| Cardiocondyla kagutsuchi|
Seifert (2003) - K. Yamauchi (pers comm. 2001) reported for all six of his study sites on Okinawa, in Malaysia, and in Indonesia that this species nested in shallow soil in open, disturbed areas with bare or weakly herbaceous ground.
Seifert (2003) - A member of the Cardiocondyla nuda group. Cardiocondyla kagutsuchi shows a high structural and morphometric similarity to Cardiocondyla mauritanica and both are undoubtedly sister species.
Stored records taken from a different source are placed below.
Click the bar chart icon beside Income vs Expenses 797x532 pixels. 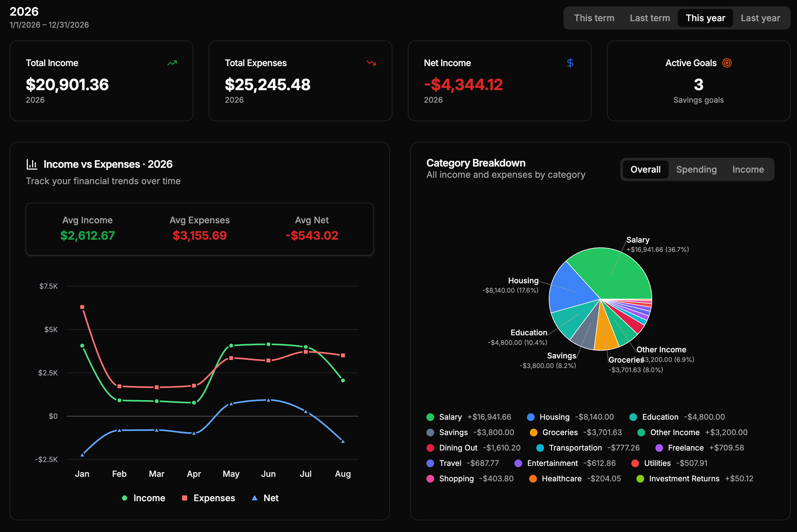coord(32,164)
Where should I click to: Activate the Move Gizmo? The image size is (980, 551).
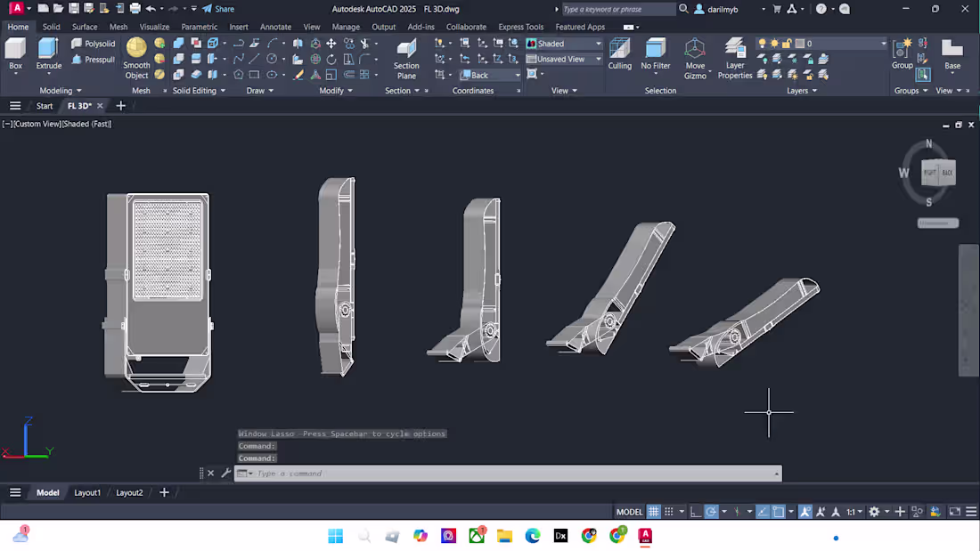pyautogui.click(x=696, y=56)
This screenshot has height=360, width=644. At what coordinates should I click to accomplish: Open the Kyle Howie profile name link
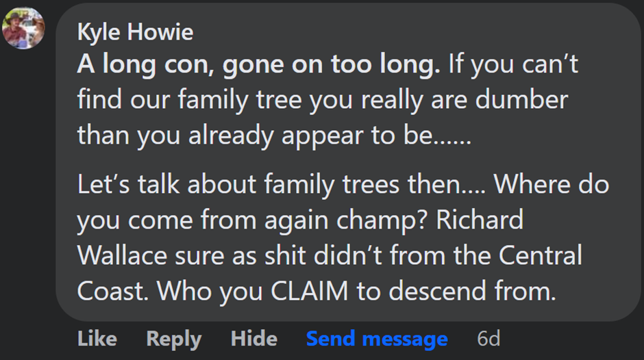tap(135, 31)

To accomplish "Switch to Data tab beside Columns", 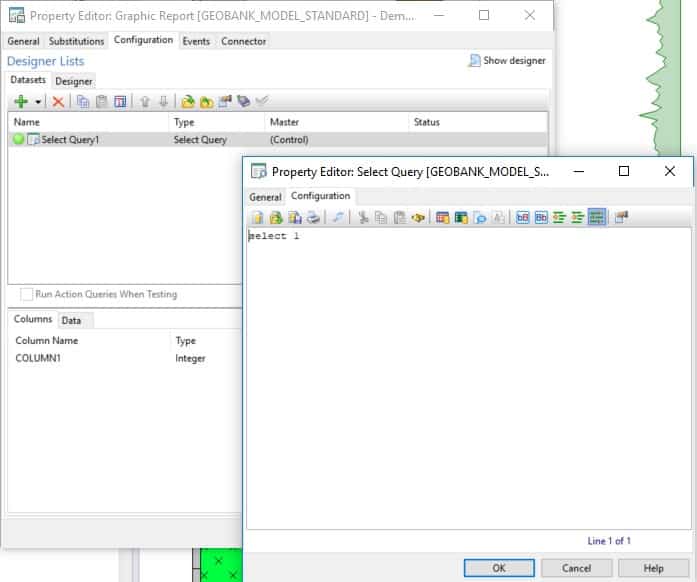I will [71, 321].
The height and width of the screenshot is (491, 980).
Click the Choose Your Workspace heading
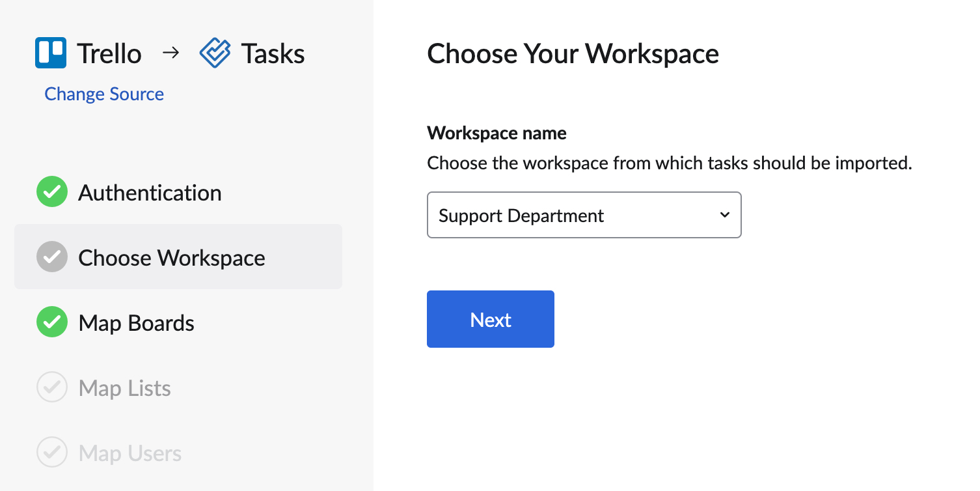click(573, 53)
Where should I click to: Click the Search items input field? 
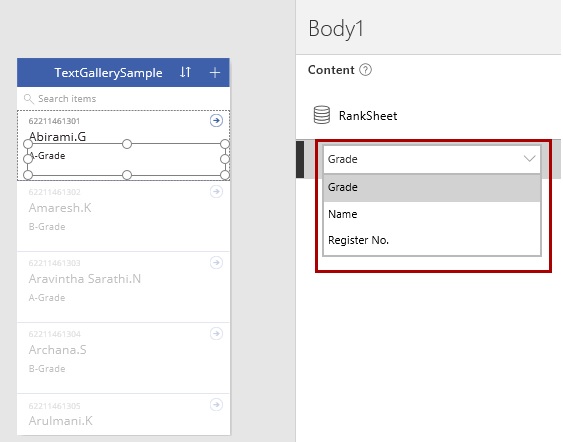point(123,99)
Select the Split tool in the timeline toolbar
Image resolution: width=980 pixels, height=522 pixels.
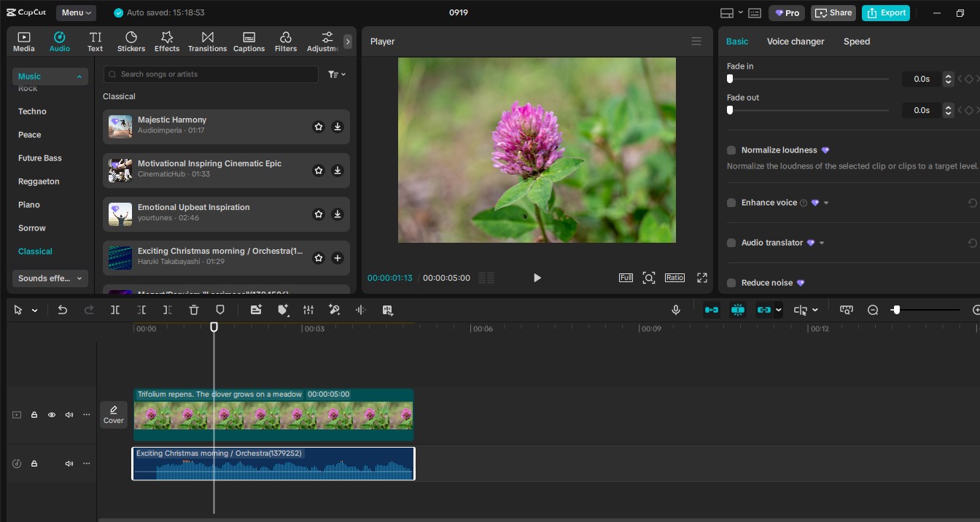tap(114, 310)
Cardiocondyla kagutsuchi is maintained here as species though it may represent only the SE Palaearctic-Indo-Malayan population of C. mauritanica, which has shorter spines, a lower petiole, a narrower postpetiole, a longer scape, and longer gaster pubescence.
Keys including this Species
Distribution based on Regional Taxon Lists
Indo-Australian Region: Borneo, Guam, Indonesia, Kiribati, Malaysia, Marshall Islands, Micronesia (Federated States of), New Guinea, Northern Mariana Islands, Palau, Philippines, Solomon Islands.
Oriental Region: Bhutan, India, Nepal, Thailand, Vietnam.
Palaearctic Region: China, Japan (type locality).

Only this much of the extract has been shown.